The 2012 Empowerment Grant recipients were:
Despite working in different areas of communications, two of the 2012 New York Women in Communications Foundation Member Empowerment Grant winners both sought to enhance their skills so they could “be on the same wavelength” and “speak the same language” as their consultants and clients.
“I’ve streamlined how I work with designers and clients and definitely have more impact now,” admits Joanne Sephine (at left, middle), VP Creative at Bionic Design, who used her grant to take three state-of-the-art Adobe Creative Suite courses.
Amy Conaboy (at left, top), Social Media & Web Manager at Big Brothers Big Sisters of NYC, says her coursework in website coding, creation and content management “was really helpful in troubleshooting real-life questions” and making her less pigeonholed.
Both Joanne and Amy encourage seasoned NYWICI members to advance their careers by applying for a Member Empowerment Grant. Joanne suggests “having clear goals and then making a strong case for how a grant will help achieve those goals.” Amy, who managed to apply on her I-phone while nursing a broken foot on vacation in Hawaii, urges applicants to “just go for it.”
Proving it’s never too late to carve out a new direction, Beth-Ellen Keyes (at left, bottom), Managing Director of SpeakerSpace, a conference management consultancy, used her 2012 NYWICI Foundation Empowerment Grant to change the course of her career. She enrolled in the Fundraising & Philanthropy Certificate Program at NYU’s Heyman Center. The grant has helped Beth-Ellen learn new skills and “re-orient my current business structure away from conference development and more solidly into the non-profit arena,” she says. “I’ve even secured a new client referred by one of my professors.”
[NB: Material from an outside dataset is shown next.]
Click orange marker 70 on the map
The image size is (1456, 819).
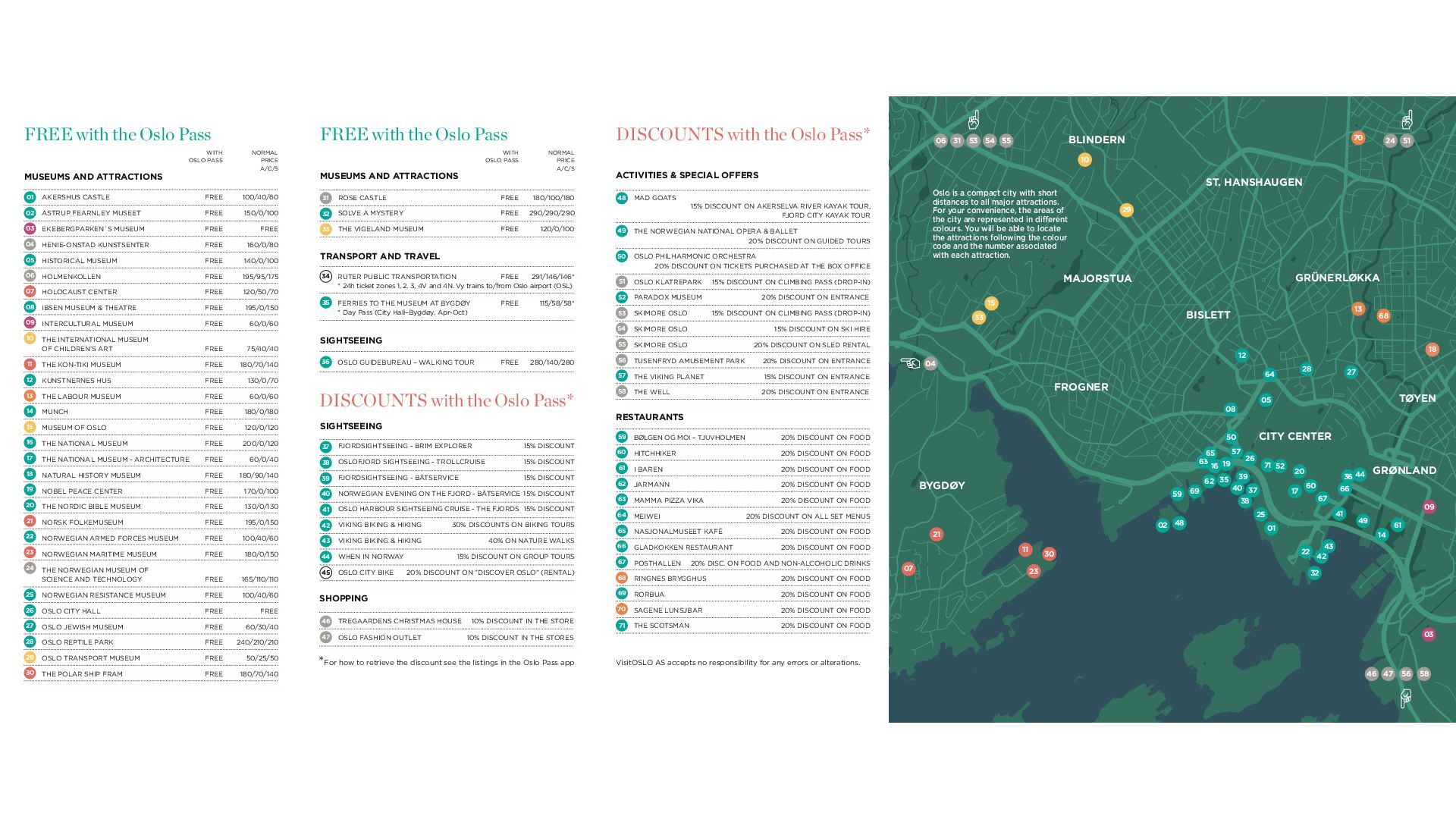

While setting a new course for herself, Beth-Ellen will also be able to pay it forward. She currently serves as VP-Development on the New York Women in Communications Foundation Board and has begun the Foundation’s first-ever formalized individual giving and endowment program. “I’m beginning to hold meetings with potential donors and ask for gifts,” explains Beth-Ellen. “It’s a slow process, but great to get it started.” Beth-Ellen is the first to point out that her education in this new area must continue. It’s that attitude that she suggests to future empowerment grant applicants. “Be really honest and rigorous in assessing your current skills and what you are lacking,” she offers, “and then consider a grant to augment those areas.”